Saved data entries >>
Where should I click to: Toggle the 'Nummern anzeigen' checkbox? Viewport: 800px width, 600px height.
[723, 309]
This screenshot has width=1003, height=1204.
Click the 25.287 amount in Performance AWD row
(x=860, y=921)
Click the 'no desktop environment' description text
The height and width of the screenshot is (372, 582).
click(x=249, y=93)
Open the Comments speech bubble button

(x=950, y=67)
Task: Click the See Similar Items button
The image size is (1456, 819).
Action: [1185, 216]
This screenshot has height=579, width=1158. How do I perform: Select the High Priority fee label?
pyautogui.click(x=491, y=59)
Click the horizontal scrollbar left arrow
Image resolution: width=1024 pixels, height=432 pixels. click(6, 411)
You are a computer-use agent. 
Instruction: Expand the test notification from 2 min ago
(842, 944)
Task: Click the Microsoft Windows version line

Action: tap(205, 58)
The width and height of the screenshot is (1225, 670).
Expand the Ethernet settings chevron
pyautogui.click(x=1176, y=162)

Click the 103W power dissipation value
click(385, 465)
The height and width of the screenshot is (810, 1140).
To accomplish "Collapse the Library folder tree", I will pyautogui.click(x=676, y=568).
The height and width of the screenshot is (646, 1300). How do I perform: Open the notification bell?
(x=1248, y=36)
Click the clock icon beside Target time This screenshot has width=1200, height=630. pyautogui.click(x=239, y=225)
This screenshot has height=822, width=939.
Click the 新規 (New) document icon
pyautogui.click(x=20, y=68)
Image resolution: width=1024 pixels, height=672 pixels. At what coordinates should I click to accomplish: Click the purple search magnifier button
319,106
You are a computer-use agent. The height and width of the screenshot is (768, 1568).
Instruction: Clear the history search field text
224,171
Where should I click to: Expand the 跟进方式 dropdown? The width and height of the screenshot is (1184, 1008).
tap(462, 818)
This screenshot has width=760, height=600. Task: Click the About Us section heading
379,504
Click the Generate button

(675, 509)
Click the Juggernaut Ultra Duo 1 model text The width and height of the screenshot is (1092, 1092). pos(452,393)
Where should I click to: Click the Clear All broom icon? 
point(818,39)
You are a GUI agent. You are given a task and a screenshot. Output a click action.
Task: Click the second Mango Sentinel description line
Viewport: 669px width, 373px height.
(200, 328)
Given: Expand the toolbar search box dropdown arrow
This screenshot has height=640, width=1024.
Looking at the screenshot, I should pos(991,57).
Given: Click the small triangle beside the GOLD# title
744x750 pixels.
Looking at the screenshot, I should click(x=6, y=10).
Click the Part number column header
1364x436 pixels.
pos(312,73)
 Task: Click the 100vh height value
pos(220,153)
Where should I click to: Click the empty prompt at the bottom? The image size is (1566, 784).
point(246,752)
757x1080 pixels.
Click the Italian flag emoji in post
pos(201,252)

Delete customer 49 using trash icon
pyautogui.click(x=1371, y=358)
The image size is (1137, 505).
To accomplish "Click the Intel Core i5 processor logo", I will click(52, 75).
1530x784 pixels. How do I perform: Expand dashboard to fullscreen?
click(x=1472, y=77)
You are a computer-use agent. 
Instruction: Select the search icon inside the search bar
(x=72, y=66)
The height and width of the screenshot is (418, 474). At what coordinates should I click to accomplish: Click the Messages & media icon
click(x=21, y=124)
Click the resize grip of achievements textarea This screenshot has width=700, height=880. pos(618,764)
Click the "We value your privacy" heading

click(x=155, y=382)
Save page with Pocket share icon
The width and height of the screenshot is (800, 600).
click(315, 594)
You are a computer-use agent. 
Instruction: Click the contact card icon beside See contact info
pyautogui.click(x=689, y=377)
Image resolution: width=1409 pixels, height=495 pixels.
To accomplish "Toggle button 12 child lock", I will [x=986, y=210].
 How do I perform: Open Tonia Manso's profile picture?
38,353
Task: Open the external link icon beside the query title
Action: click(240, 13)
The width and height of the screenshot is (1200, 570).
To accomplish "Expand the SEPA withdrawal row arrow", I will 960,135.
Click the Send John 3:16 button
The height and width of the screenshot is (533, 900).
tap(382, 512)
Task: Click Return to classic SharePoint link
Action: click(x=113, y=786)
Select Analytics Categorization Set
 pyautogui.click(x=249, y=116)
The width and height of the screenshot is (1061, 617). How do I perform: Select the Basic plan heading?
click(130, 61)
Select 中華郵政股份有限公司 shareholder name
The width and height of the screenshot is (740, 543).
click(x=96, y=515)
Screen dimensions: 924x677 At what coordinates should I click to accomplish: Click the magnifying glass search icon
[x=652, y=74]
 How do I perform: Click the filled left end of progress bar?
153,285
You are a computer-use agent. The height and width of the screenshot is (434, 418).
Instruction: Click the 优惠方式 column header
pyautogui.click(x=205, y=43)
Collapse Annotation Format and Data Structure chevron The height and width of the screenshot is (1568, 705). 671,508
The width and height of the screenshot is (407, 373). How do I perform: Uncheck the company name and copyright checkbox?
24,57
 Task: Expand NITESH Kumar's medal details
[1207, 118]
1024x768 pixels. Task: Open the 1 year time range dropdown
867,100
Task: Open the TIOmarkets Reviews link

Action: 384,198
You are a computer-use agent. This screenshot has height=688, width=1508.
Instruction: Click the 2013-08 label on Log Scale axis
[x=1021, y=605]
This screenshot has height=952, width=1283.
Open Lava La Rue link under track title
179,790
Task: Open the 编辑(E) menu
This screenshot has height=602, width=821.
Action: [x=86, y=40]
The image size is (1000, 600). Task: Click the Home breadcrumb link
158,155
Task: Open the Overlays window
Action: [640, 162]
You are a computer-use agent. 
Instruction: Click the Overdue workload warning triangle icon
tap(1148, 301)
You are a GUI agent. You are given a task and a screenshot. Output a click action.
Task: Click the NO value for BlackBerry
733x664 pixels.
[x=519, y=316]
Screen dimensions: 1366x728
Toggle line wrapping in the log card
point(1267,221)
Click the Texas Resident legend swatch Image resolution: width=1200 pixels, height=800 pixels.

Task item >> The line containing "Task: Click the NO value for BlackBerry" and every line after it, up to and including the last line of the records, should be reproduced exactly, with nothing else.

Exercise response >>
Task: Click the NO value for BlackBerry
733x664 pixels.
[x=519, y=316]
Screen dimensions: 1366x728
Toggle line wrapping in the log card
point(1267,221)
Click the Texas Resident legend swatch Image resolution: width=1200 pixels, height=800 pixels.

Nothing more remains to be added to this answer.